Records from a dataset –

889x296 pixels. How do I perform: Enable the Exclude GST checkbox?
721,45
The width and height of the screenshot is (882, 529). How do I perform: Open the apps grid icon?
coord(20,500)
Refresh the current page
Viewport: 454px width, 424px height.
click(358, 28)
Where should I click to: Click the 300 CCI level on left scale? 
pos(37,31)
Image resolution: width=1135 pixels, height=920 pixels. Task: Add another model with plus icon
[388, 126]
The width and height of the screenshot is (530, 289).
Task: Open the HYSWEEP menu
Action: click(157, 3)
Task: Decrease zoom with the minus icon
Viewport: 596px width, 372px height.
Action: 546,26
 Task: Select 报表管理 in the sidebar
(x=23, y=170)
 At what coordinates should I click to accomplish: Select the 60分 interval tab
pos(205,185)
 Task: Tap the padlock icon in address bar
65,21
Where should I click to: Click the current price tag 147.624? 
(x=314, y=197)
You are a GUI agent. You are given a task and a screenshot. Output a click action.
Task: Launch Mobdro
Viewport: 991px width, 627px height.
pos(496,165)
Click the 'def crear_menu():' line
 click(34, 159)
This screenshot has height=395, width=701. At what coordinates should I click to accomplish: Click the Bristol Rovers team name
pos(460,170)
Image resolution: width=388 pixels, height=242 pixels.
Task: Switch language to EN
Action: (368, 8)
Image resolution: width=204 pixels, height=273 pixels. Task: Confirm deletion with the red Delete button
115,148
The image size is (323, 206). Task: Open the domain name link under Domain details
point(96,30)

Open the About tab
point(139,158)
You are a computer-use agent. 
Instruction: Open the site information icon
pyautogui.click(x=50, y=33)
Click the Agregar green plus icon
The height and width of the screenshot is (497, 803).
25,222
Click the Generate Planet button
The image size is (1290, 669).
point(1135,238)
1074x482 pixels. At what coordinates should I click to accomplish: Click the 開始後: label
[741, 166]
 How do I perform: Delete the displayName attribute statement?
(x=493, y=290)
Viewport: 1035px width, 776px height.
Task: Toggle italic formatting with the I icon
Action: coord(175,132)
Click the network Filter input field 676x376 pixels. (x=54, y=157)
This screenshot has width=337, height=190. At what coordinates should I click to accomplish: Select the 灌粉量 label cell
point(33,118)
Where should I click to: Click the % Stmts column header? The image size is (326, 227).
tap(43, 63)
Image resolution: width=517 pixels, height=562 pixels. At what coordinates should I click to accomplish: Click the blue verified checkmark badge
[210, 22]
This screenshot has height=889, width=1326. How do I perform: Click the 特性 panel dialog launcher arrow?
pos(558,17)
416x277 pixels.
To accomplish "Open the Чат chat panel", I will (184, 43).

Task – Write out only the lines that run from the line containing "1074x482 pixels. At" through the line containing "Click the network", both included, exactly as they appear above.

Solution to this task –
1074x482 pixels. At what coordinates should I click to accomplish: Click the 開始後: label
[741, 166]
 How do I perform: Delete the displayName attribute statement?
(x=493, y=290)
Viewport: 1035px width, 776px height.
Task: Toggle italic formatting with the I icon
Action: coord(175,132)
Click the network Filter input field 676x376 pixels. (x=54, y=157)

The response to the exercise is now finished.